One of the main reasons cited for the renewed popularity in this type of private equity (PE) deal is that firms and stakeholders believe initial public offerings (IPO’s) will be popular in 2014. These deals take longer to put together, and those who want to cash in on their equity appear keen to do so now rather than have to wait and see what happens in a few months.
If there is a profitable deal placed on the table today, it makes sense to take it and allow someone else to speculate on the success of a future IPO, rather than hang onto a stake where the perceived value is currently uncertain. Goldman Sachs’s François-Xavier de Mallmann told WSJ, “It’s the first great window to sell assets since the financial crisis.”
The more favourable, although far from ideal, market conditions have undoubtedly made deal making easier, but what is also notable is the number of PE firms who have been buying and selling stocks in public companies.

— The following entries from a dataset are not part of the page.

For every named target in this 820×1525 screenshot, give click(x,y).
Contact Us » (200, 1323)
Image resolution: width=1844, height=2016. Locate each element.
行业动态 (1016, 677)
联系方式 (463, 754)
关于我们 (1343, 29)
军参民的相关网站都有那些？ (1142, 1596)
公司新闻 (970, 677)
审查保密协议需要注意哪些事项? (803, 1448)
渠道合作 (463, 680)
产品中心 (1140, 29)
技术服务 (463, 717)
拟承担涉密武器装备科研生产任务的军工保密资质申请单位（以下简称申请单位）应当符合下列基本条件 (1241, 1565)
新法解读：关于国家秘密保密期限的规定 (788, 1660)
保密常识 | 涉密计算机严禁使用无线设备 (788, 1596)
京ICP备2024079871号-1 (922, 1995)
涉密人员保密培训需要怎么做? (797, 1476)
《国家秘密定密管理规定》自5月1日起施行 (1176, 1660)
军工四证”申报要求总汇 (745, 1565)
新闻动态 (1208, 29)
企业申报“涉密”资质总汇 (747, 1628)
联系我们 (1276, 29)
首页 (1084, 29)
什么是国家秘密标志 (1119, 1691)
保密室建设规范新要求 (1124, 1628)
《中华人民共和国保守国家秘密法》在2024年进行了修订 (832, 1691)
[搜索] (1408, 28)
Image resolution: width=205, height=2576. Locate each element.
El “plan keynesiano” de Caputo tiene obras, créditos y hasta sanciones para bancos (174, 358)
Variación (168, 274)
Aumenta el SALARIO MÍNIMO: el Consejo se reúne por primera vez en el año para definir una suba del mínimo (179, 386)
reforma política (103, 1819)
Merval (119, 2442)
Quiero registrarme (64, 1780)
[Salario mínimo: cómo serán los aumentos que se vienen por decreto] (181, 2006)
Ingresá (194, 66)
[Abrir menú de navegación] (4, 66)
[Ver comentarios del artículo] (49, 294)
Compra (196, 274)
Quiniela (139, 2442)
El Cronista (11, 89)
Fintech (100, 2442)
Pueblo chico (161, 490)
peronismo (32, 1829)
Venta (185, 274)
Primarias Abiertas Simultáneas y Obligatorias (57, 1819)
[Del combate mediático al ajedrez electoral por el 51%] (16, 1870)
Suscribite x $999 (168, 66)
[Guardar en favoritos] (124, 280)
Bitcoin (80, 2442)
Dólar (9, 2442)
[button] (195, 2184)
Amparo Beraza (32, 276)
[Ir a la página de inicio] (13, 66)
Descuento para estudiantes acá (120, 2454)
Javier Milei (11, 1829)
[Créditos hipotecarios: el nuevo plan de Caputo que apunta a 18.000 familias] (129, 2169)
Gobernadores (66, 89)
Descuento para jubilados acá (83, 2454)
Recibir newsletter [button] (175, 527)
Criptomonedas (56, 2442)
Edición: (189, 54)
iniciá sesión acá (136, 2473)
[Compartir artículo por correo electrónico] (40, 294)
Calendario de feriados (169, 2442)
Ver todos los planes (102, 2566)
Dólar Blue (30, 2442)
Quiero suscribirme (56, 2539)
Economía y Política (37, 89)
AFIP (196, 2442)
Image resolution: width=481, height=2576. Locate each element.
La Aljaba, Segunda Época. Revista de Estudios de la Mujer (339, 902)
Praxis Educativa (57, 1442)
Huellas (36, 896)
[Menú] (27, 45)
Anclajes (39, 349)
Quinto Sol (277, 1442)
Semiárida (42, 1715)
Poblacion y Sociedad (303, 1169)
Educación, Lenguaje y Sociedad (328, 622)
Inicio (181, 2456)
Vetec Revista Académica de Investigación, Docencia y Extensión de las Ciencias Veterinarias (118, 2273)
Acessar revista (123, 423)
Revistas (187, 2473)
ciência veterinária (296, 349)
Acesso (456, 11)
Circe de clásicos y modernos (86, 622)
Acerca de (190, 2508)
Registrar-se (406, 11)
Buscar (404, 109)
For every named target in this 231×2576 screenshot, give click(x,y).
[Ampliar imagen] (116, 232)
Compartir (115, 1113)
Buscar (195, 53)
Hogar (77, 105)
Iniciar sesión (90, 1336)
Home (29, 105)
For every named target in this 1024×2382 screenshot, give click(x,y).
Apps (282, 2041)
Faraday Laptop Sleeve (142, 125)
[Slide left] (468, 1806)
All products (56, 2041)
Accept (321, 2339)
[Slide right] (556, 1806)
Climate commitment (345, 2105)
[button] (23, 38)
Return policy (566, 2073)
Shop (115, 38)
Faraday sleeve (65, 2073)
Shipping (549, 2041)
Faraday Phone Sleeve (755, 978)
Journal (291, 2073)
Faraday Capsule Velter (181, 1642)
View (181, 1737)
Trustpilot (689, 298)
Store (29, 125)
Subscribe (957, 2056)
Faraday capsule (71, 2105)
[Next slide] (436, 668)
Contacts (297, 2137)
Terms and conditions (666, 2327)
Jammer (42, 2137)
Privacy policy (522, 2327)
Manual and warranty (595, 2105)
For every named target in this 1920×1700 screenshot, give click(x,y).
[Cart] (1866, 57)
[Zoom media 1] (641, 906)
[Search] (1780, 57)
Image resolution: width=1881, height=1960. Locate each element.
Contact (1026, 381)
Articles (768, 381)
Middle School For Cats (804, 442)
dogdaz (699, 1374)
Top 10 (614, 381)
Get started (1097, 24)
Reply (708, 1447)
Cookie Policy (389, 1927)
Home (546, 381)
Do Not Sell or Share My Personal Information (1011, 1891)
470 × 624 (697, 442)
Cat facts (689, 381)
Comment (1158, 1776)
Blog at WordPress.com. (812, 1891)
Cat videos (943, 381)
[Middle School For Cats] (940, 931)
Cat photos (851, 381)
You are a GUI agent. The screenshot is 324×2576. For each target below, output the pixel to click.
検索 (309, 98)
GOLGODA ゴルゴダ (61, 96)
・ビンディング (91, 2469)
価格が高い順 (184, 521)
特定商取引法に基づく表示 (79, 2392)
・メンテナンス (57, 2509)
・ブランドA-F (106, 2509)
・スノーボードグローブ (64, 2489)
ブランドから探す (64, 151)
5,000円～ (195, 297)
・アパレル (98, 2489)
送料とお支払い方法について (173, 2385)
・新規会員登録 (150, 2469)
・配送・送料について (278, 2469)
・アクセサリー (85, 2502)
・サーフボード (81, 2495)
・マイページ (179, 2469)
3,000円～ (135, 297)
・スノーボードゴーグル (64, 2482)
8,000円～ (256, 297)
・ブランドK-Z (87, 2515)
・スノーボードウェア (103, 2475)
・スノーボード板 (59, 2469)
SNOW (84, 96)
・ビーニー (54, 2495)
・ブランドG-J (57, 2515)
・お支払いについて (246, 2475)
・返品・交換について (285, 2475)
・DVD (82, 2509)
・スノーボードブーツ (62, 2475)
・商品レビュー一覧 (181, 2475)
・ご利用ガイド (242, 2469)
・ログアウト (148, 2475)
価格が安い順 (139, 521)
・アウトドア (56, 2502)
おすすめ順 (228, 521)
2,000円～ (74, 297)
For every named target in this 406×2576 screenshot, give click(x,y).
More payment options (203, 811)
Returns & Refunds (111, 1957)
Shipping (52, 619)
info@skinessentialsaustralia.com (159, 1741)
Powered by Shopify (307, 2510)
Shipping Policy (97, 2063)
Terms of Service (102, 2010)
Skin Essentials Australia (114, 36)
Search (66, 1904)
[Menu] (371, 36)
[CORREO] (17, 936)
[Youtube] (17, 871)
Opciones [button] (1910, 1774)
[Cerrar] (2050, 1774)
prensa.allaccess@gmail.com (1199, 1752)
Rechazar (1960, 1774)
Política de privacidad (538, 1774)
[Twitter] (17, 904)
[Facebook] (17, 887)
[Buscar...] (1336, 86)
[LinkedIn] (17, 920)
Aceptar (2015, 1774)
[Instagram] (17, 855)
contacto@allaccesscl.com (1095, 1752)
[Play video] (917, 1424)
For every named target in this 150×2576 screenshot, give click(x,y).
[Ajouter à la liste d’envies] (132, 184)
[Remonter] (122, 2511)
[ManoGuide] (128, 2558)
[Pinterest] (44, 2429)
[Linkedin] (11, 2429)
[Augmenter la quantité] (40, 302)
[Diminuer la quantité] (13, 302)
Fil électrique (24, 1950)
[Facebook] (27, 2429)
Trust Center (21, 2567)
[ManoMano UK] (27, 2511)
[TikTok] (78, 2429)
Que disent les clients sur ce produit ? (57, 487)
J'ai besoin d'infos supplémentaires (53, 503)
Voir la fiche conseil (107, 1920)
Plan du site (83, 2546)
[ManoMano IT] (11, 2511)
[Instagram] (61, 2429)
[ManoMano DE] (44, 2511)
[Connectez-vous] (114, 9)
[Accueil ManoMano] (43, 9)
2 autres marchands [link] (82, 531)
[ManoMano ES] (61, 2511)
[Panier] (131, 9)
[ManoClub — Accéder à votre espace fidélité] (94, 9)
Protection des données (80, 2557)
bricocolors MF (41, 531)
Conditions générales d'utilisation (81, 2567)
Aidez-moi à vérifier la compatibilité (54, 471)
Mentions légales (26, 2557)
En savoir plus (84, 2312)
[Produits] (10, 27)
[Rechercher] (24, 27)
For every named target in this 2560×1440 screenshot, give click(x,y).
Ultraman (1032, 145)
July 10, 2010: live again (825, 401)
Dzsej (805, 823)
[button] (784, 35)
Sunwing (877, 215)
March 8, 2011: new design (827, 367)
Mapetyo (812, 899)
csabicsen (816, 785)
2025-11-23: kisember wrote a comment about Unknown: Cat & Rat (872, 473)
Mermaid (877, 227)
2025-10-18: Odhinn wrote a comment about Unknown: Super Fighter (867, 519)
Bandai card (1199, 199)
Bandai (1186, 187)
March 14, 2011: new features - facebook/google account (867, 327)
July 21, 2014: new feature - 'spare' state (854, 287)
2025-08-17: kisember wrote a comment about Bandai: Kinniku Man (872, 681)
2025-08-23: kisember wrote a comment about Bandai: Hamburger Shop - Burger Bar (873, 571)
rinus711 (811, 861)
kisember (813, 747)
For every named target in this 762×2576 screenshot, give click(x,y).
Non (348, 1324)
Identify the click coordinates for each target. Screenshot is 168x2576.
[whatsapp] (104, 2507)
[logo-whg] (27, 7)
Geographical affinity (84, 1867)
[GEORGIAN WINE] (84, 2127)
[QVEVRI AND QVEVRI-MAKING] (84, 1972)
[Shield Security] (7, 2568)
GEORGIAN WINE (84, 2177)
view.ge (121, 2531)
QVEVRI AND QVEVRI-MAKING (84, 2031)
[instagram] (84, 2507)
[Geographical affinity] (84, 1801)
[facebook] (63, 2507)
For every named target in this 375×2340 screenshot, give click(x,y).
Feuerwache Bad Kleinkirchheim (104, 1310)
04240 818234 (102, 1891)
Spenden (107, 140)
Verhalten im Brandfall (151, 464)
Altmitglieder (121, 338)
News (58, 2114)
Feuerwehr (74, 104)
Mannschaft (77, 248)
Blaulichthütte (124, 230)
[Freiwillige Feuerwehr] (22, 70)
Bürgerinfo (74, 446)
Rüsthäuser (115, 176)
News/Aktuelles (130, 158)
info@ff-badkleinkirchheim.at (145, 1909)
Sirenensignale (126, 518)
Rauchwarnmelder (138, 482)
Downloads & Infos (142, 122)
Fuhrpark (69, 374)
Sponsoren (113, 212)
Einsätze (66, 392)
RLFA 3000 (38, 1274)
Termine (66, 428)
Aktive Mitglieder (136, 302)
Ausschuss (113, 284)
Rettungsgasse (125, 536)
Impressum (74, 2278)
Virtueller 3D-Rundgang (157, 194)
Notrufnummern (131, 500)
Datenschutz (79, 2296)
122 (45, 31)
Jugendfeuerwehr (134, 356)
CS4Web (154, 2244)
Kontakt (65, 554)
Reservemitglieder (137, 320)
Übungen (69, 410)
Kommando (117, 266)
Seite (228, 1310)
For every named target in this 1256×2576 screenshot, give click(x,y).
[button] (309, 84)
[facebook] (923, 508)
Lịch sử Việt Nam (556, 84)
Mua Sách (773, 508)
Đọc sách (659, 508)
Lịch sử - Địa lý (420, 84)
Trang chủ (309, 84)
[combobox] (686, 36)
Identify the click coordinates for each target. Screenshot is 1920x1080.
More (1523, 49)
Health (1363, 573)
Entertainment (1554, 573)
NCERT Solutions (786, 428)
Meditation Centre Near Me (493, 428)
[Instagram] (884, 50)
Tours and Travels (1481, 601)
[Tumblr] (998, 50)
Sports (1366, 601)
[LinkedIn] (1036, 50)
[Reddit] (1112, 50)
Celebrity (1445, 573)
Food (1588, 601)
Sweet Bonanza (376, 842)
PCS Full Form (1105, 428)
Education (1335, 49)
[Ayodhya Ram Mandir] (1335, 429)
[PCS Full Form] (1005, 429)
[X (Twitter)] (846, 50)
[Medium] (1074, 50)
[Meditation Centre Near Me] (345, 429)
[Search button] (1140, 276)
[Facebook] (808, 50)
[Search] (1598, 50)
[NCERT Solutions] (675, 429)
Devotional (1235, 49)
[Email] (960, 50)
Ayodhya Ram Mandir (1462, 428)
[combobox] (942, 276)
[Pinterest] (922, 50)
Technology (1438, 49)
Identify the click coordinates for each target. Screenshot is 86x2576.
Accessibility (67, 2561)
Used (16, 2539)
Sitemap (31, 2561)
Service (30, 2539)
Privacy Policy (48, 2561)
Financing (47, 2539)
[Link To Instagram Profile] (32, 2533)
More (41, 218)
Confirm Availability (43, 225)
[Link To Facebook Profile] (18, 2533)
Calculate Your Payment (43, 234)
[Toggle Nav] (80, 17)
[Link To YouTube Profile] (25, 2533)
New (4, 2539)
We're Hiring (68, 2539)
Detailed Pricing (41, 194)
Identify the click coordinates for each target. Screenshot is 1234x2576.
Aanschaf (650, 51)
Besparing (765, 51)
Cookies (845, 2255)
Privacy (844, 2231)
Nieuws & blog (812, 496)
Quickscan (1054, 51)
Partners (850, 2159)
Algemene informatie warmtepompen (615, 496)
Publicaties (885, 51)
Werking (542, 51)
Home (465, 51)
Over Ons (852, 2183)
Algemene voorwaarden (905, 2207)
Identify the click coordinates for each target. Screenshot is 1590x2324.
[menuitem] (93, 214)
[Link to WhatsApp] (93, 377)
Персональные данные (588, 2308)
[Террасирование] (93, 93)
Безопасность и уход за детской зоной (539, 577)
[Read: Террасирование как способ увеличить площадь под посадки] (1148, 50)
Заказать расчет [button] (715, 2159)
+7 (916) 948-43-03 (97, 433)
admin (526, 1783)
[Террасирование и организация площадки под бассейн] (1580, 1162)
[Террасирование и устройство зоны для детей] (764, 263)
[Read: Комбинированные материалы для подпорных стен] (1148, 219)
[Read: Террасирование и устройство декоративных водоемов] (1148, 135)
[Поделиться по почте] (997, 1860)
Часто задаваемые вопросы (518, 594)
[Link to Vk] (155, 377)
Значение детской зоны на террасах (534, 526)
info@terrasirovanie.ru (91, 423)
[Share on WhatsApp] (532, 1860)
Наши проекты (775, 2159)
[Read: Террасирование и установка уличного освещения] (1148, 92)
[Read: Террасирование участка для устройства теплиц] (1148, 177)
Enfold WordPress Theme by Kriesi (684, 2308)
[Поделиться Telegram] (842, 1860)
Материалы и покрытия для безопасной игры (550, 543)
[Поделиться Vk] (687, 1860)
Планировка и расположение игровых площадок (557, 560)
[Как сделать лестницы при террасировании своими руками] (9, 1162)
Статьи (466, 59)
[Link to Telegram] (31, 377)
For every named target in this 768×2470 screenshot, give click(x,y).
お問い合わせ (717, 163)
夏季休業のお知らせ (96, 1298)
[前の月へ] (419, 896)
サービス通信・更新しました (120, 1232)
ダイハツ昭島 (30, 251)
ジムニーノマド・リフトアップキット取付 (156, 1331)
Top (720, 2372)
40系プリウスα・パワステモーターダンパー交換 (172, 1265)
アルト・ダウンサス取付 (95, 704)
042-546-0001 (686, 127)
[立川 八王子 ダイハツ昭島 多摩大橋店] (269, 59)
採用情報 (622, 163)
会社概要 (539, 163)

While it is stated that PE activity is increasing now ahead of anticipated IPO’s in 2014, historically the markets have been reliant on a strong PE marketplace in order to drive successful IPO’s. This is because it allows both markets to remain competitive and businesses to be profitable.
In contrast, if PE firms weren’t investing or interested in investing, an IPO would be consequently unlikely to garner sufficient interest. Ultimately, Europe’s accelerating PE marketplace and its hugely inflated value against recent years can be put down to one simple fact. “Fund managers are finally being given capital to allocate,” Jon Ingram of JP Morgan told WSJ.
Indeed, if there’s nothing for fund managers to do, where do the deals come from?